First, few studies have addressed the distribution and clinical significance of HBV genotypes in patients with acute hepatitis B. Our recent data showed that all Taiwanese patients with acute HBV infection had either genotype B (63%) or C (37%) infection.1 The distribution of HBV genotypes in patients with acute hepatitis B was comparable with that in hepatitis B surface antigen (HBsAg)-positive blood donors and patients with chronic hepatitis B.2 Reports from Japan also revealed a similar distribution of HBV genotypes between patients with acute and chronic hepatitis B.3 4 All these observations suggest that the distribution of HBV genotypes in acute hepatitis B merely reflects the predominance of certain genotypes in a given geographic area.

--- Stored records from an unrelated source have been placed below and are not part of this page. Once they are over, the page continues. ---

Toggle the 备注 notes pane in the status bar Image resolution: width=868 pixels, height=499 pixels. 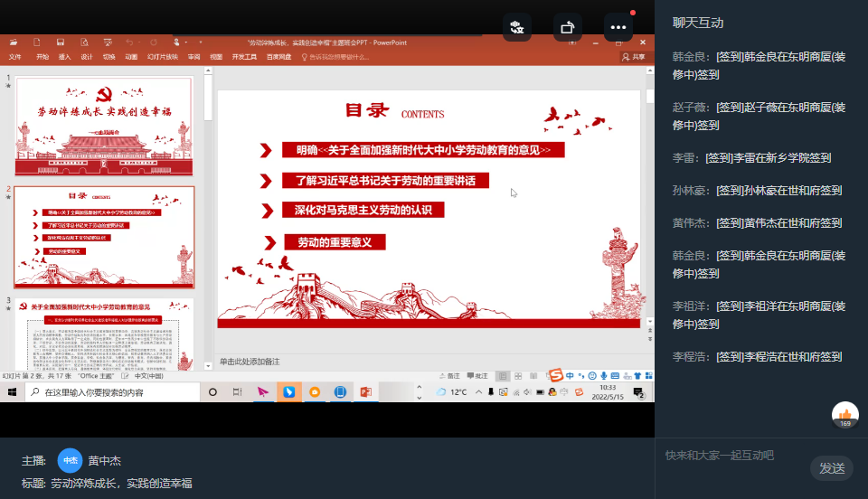click(x=449, y=376)
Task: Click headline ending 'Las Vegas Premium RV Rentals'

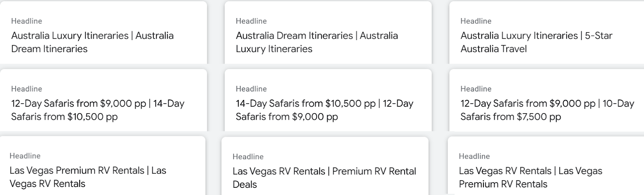Action: pyautogui.click(x=530, y=177)

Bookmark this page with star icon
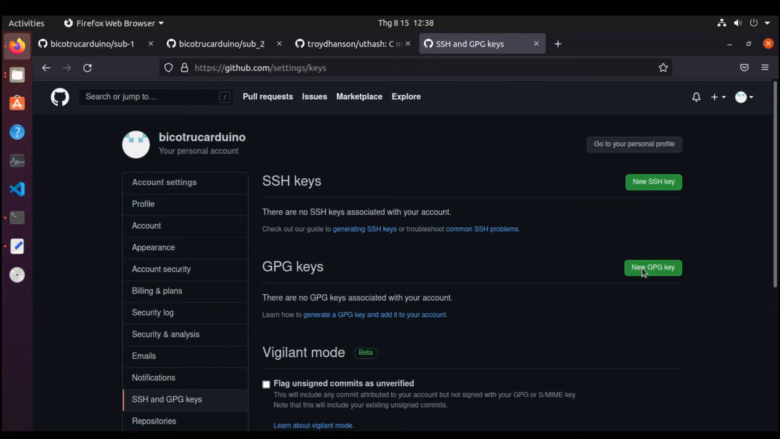click(x=663, y=68)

In this study, of particular note is that the proportion of HBV genotype B was found to be significantly higher in patients with acute hepatitis B than in asymptomatic carriers by using a case–control study design. Since only 68 of 294 (23%) patients with acute hepatitis B could be genotyped, the possibility of selection bias cannot be excluded. This possible bias may confound their subsequent analyses and major conclusion that HBV genotype C is more prone to causing chronic infection than is genotype B. Further large prospective studies on a reasonable number of patients with acute hepatitis B with different HBV genotypes are required to clarify this interesting and important issue.
Second, the authors claimed that asymptomatic carriers with HBV genotype B infection had a significantly higher serum viral load as well as hepatitis B e antigen (HBeAg) positivity than those with genotype C infection. It is known that the positivity of HBeAg in HBV carriers is age dependent. Our recent 14-year prospective study on 4841 Taiwanese HBV carriers demonstrated that HBV viral load and the rate of HBeAg positivity were higher in patients with genotype C than age-matched patients with genotype B.5 In addition, our follow-up study also showed that patients with genotype C had a lower annual incidence of spontaneous HBeAg seroconversion than patients with genotype B (7.9% vs 15.5%, respectively).6 These lines of evidence indicate that patients with HBV genotype C usually have an infrequent, delayed HBeAg seroconversion and therefore a longer duration of high HBV replication than patients with genotype B. Accordingly, the results of the current study contradict existing evidence, and the authors may re-analyse their data by stratifying the age of patients.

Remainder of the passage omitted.